The government has said a plan for the UK’s Covid vaccine 'booster' programme would be set out in the coming weeks.
But health leaders say planning must start now because it will be logistically difficult for the NHS to run the scheme while they deal with other challenges going into winter.
Why are booster jabs being considered?
So far, more than 44 million people in the UK have received one dose of a jab, while 32 million have got a second injection, official figures show.
Multiple studies have shown that the AstraZeneca and Pfizer vaccines - the two jabs most commonly used in the UK - offer very strong protection against Covid after both doses.
Experts want to give people, particularly those who are elderly and have pre-existing health, even more protection against Covid by giving them a third vaccine dose.
How is the scheme working?
Earlier this year the department of health announced it was launching the world's first study into the effectiveness of a booster dose.
Thousands of volunteers have received an extra dose in the Cov-Boost study, led by University Hospital Southampton NHS Foundation Trust and backed by £19.3 million of government funding through the vaccines taskforce.
The study will trial seven vaccines and will be the first in the world to provide vital data on the impact of a third dose on patients’ immune responses.
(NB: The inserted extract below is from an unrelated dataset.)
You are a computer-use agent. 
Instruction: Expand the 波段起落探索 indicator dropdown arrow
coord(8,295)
Researchers want to understand how effective a third dose of a vaccine is, and whether or not mixing the jabs of two different companies has any impact on this outcome.
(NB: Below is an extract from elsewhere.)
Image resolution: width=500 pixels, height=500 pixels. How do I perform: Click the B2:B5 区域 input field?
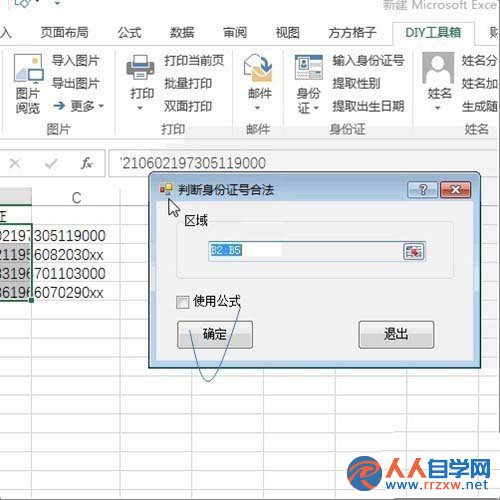[x=305, y=251]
People who are eligible for a booster jab are likely to attend a vaccination site in the same way they got doses one and two.
Why has the scheme not been rolled out yet?
The study will take place at 16 National Institute for Health Research-supported sites across England, and also within Health and Care Research Wales and NHS Research Scotland sites. It will include a total of 3,000 patients and participants are to begin being vaccinated from early June.
All participants will be monitored throughout the study for any side effects and will have bloods taken to measure their immune responses at days 28, 84, 308 and 365, with a small number having additional blood tests at other times.
All sites will have an electronic diary for all participants that will send alerts to the team in real time if needed and a 24-hour emergency phone to a doctor on the study, who can provide further clinical advice.
The scientist leading the study, Professor Saul Faust, said that he was in a race against time, as only individuals who received their second jab more than 70 days ago are eligible to take part. This largely limits potential candidates to those over the age of 65 and healthcare workers — people who were vaccinated in the earlier stages of the national roll out.
While there are numerous individuals who received their second Pfizer jab more than two months ago, the AstraZeneca vaccine was only rolled out in January, significantly limiting the group of potential candidates who received this vaccine.
Professor Faust said that this meant that “we’re only just hitting now the numbers of people who are eligible to get involved,” adding that researchers were keen to find and recruit more people who had received the AstraZeneca vaccine.
Results from the study will be presented to the Joint Committee on Vaccination and Immunisation at the end of August.
Although the JCVI is likely to approve to the scheme, it will not make a final decision until it has examined all the findings from the study.
What are health leaders saying?
Health leaders want to know how long protection from jabs one and two last, and whether a third is needed. They also want to know if people will get the same vaccine as the first two.
Chris Hopson, the head of NHS Providers, which represents NHS hospitals and trusts in England, told the BBC: "Since flu jabs start in September we need ministers and the JCVI - the Joint Committee on Vaccination and Immunisation - to really answer those questions as quickly as possible, so we're ready to administer the jabs we need to in the autumn".
He added: "We cannot just carry on as we are, with an emergency response largely delivered by an overstretched workforce.”